Requirement => The reply must repeat the listing below exactly and carry none of its pictures.

Source material =>

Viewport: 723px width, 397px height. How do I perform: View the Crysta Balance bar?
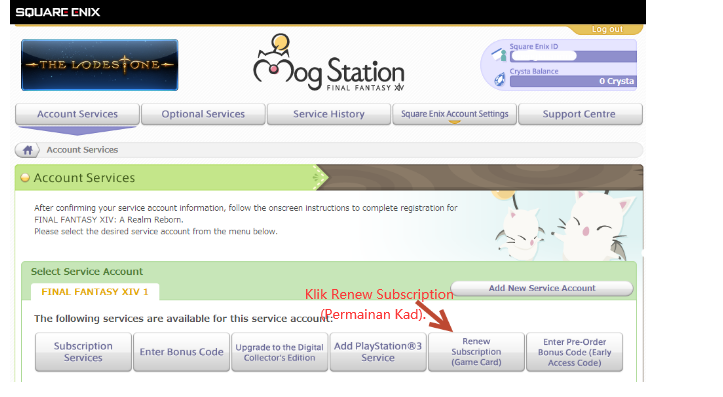coord(573,81)
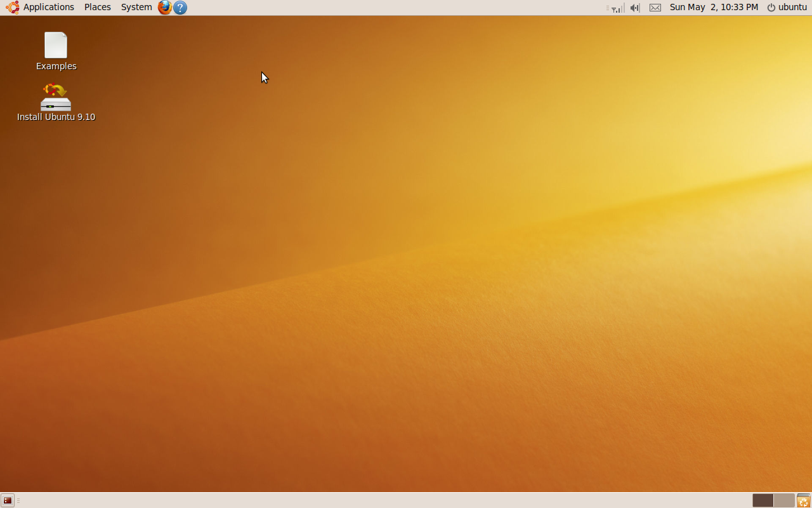Select the Examples desktop icon
Screen dimensions: 812x508
click(x=56, y=51)
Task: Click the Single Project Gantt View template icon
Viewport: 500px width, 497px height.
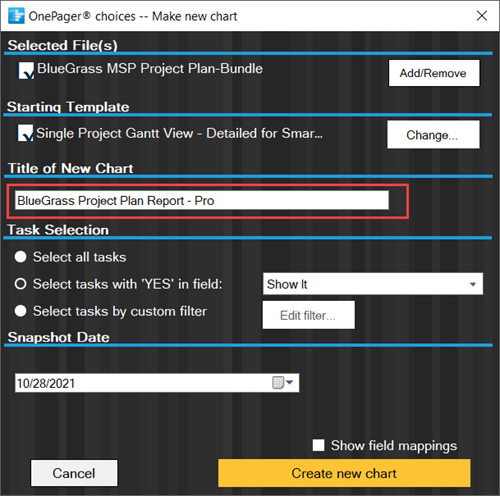Action: [x=25, y=133]
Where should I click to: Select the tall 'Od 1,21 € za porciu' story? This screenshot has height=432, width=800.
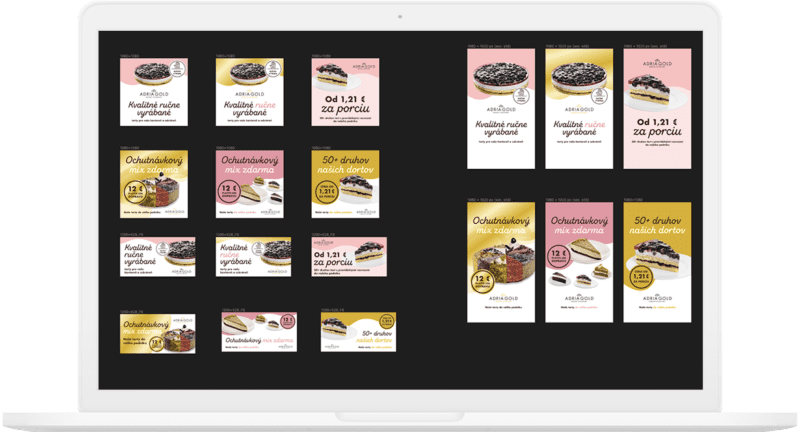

Exercise answer =>
Viewport: 723px width, 397px height. How do I perform: View the Crysta Balance bar?
coord(573,81)
Select the Examples desktop icon
Screen dimensions: 812x508
click(x=56, y=51)
Task: Click the Single Project Gantt View template icon
Viewport: 500px width, 497px height.
Action: [x=25, y=133]
Where should I click to: Select the tall 'Od 1,21 € za porciu' story? This screenshot has height=432, width=800.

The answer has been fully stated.